That’s an overall impact on the sheriff’s office budget of $225,958.
On the jail side, commissioners agreed to the sheriff hiring two additional detention officers, at a cost of $63,816.
“I don’t know where those funds will come from,” Hooper said.
But Speed reminded commissioners detention center operations are not optional.
“The request at the first budget meeting, if I remember correctly, was either overtime or the two additional personnel,” Speed said. “We don’t have a choice. We can’t shut the jail down.”
Speed said a problem with using overtime funds to staff the jail is it’s difficult to find people from the limited staff who are willing to work the additional hours.
“When we have folks out, say we have two people that want to take vacation at the same time, we can’t let two people at a time take vacation because that could decimate a whole shift, so we have to pull overtime in,” Speed said.
Commissioners agreed the new positions are necessary to maintain detention center operations.
As a result of the new positions, Speed said he should be able to reduce overtime to $10,000, meaning the net increase for the two new detention officer positions will only be about $35,000.
“You start looking at a $35,000 increase versus a multi-million-dollar lawsuit because we’re understaffed at the jail, kind of pick your poison,” Speed said.
Additionally, the terminal agency coordinator for the sheriff’s office, whose duties have been expanded, will receive a $5,000 increase in pay commensurate with those responsibilities.

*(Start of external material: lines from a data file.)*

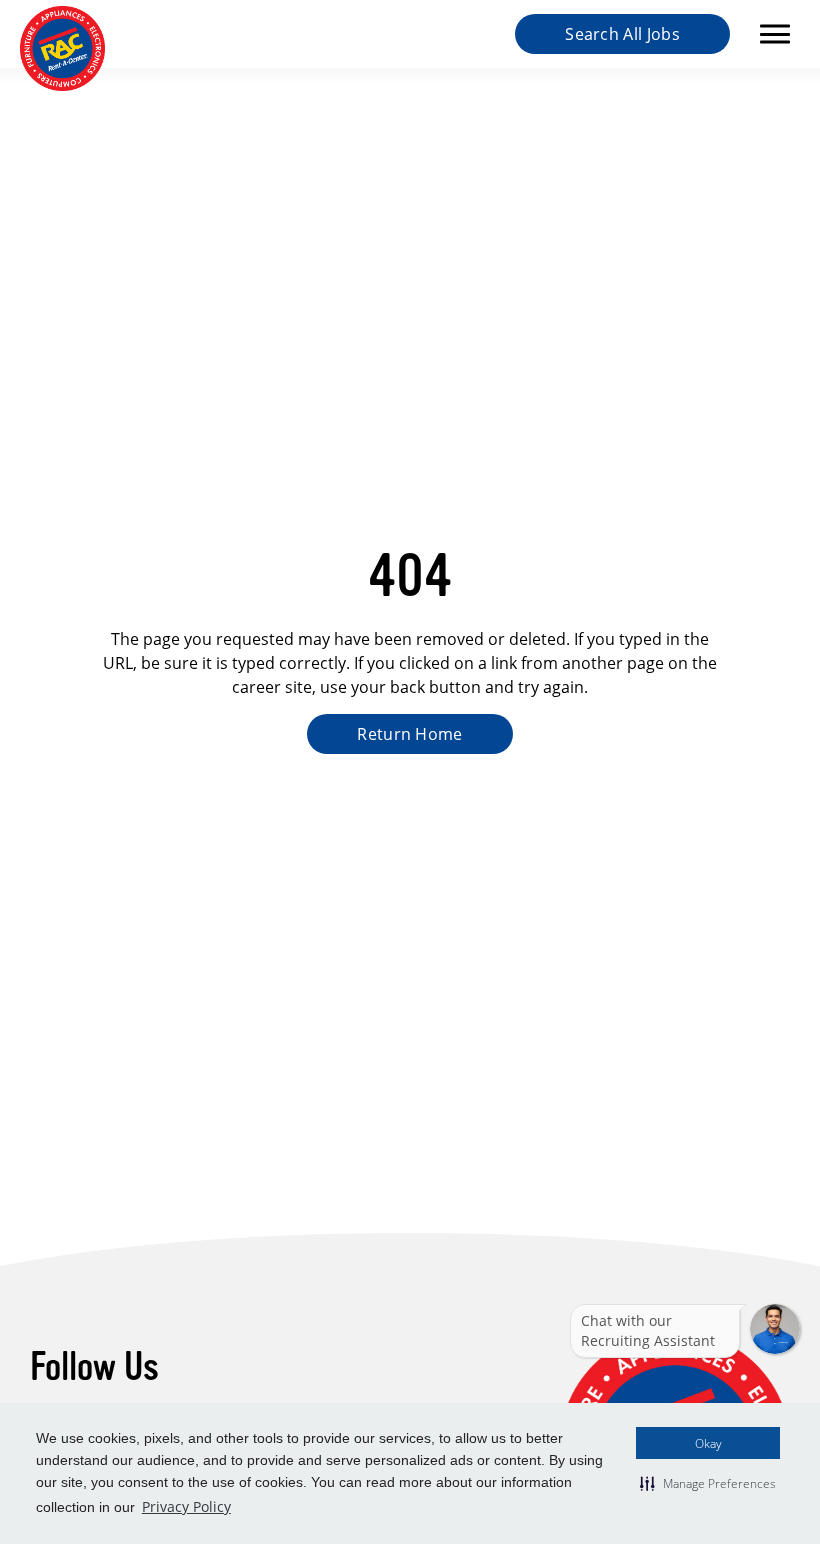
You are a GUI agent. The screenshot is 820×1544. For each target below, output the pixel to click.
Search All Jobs (622, 33)
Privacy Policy (186, 1506)
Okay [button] (708, 1443)
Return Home (410, 733)
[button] (708, 1483)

Overall, the impact on the jail budget will be an increase of $126,350, since some deputies work in the detention center, according to Banks County Finance Officer Randy Failyer.
The total budget increase for the sheriff’s office and jail budgets in FY-19 is $352,408, according to Failyer.
“This is a figure that’s got me now,” Hooper said. “In 2013, the budget was $2,929,000,” Hooper said. “If we fund everything that you’re asking for today, sheriff and jail, it would be $4,861,000. That’s an increase in five years of $1,931,000, plus a little over $100,000 we’ve paid out of capital for the sheriff’s office and jail. When you get to talking about $2 million, that’s a sizable increase over five years. That’s $400,000 a year in sheriff and jail. That’s something, as Mama says, we need to be able to talk about.”
Hooper said commissioners need to be able to justify the increases.
“I think the citizens have been really happy with it, though,” Speed said.